23.01.2019, 07:12 Uhr

Augsburg (AFP) Kritik von FDP und Linken an Steuerverhalten der Großkonzerne in der EU

Skyline des Londoner Finanzdistrikts. Quelle: AFP/Archiv/Daniel Leal-Olivas (Foto: AFP/Archiv/Daniel Leal-Olivas)Skyline des Londoner Finanzdistrikts. Quelle: AFP/Archiv/Daniel Leal-Olivas (Foto: AFP/Archiv/Daniel Leal-Olivas)

Stiftung: Familienunternehmen sind die Verlierer im Steuerwettbewerb

Nach Bekanntwerden einer Studie zur Steuerzahlung von Großkonzernen in der EU haben Politiker mehrerer Parteien sowie Vertreter des Mittelstands Konsequenzen gefordert. Die Kombination von 28 nationalen Steuergesetzgebungen in der EU ergebe "zwangsläufig Schlupflöcher" und diese könnten von internationalen Konzernen zur Steuervermeidung genutzt werden, sagte FDP-Finanzexperte Michael Theurer der "Augsburger Allgemeinen" vom Mittwoch. Um diese Lücken zu schließen, sei eine gemeinsame Steuerbemessungsgrundlage im europäischen Binnenmarkt nötig.

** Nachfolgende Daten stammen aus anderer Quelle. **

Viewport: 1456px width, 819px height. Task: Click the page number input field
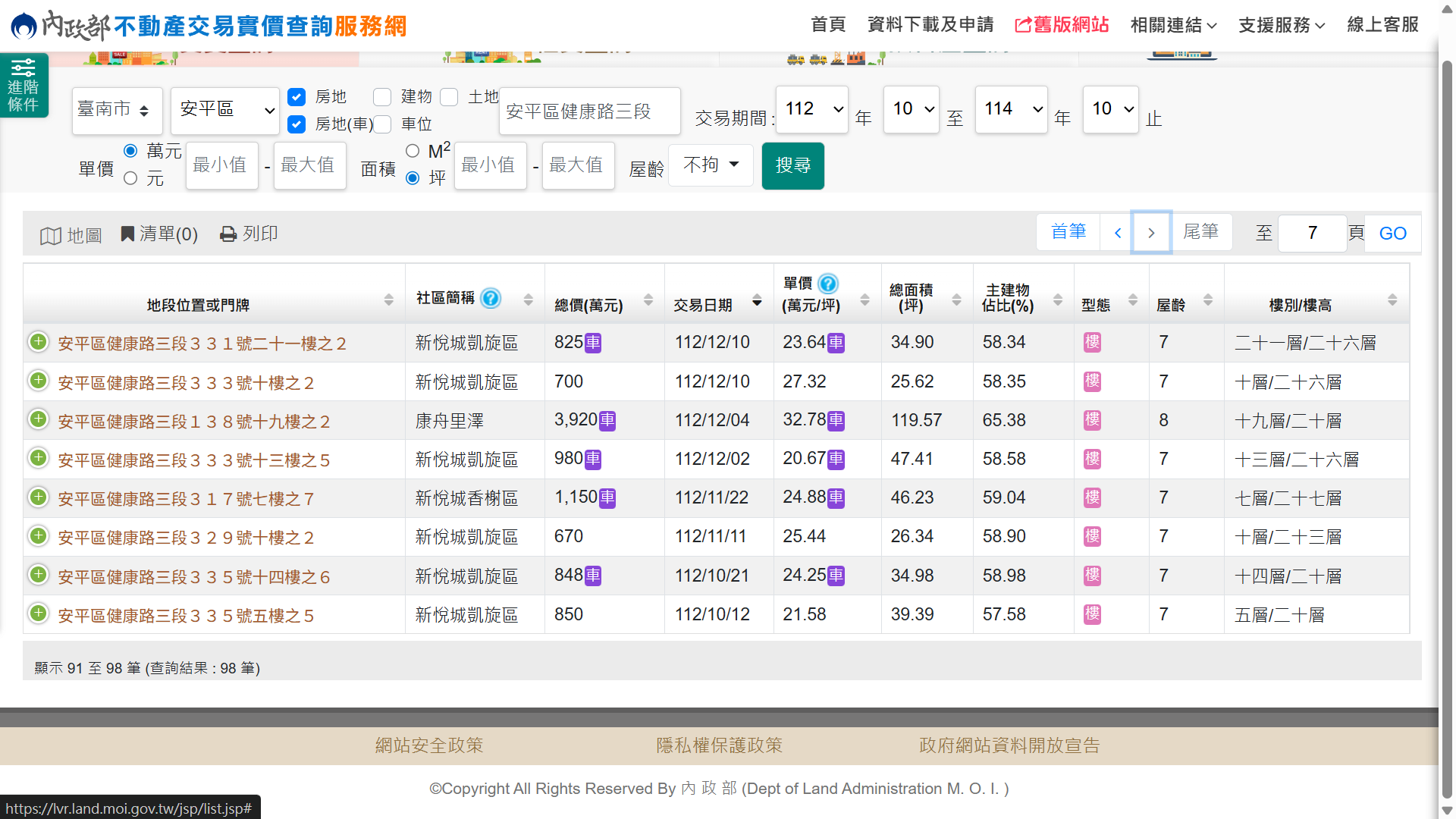[x=1312, y=234]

Theurer reagierte auf eine am Dienstag bekannt gewordene Studie der Grünen im Europaparlament, wonach Großkonzerne fast nirgendwo in der EU den gesetzlich vorgeschriebenen Steuersatz zahlen. Demnach gibt es deutliche Unterschiede zwischen den offiziell geltenden Steuern und der tatsächlich gezahlten Abgabenlast. Dabei gibt es auch erhebliche Diskrepanzen zwischen den einzelnen EU-Ländern.

Der Wettbewerbsnachteil für kleine und mittlere Unternehmen, die diese Modelle zur Steuervermeidung nicht nutzen könnten, belaufe sich auf bis zu 30 Prozent, kritisierte Theurer. "Das ist eine untragbare Wettbewerbsverzerrung."

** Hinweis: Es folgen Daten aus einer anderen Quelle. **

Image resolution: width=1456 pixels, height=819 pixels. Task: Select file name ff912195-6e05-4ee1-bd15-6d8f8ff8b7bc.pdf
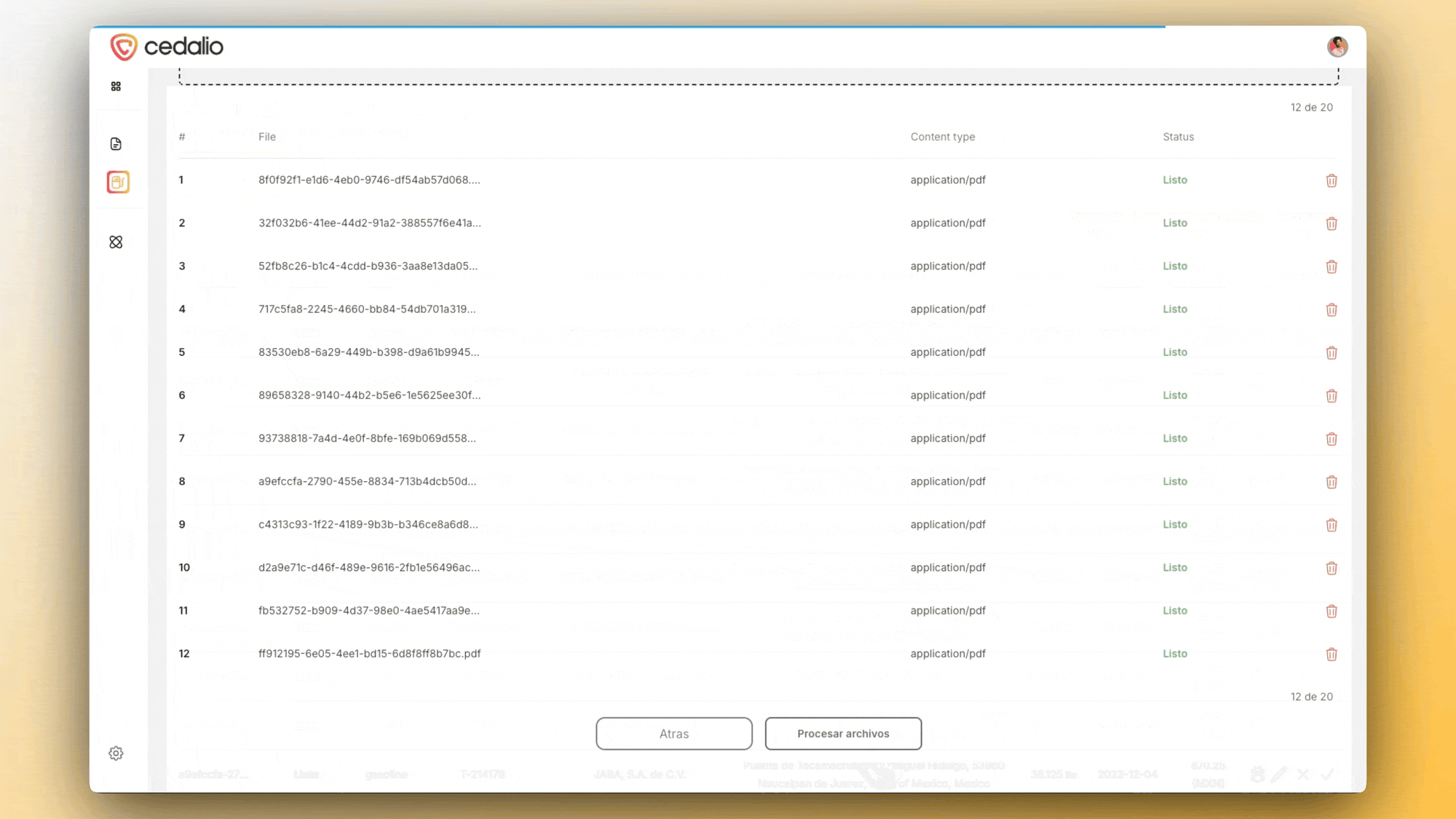pos(369,654)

Auch der Linken-Politiker Klaus Ernst übte Kritik. "Großkonzerne, die sich aus ihrer Verantwortung gegenüber dem Gemeinwesen stehlen und eine unzureichend ausgestattete öffentliche Hand sind zwei Seiten einer Medaille", sagte er der Zeitung. Bundesregierung und EU müssten der Steuervermeidung "endlich einen wirksamen Riegel vorschieben statt sich mit Verweis auf die nächsthöhere Ebene rauszureden".

Rainer Kirchdörfer, Vorstand der Stiftung Familienunternehmen, sagte dazu, Familienunternehmen seien "häufig die Verlierer im internationalen Steuerwettbewerb, wenn multinationale Konzerne ihre Steuerlast auf ein Minimum reduzieren können". Deshalb sei es nötig, die Steuerlast insgesamt zu senken, damit die deutschen Unternehmen wettbewerbsfähig blieben.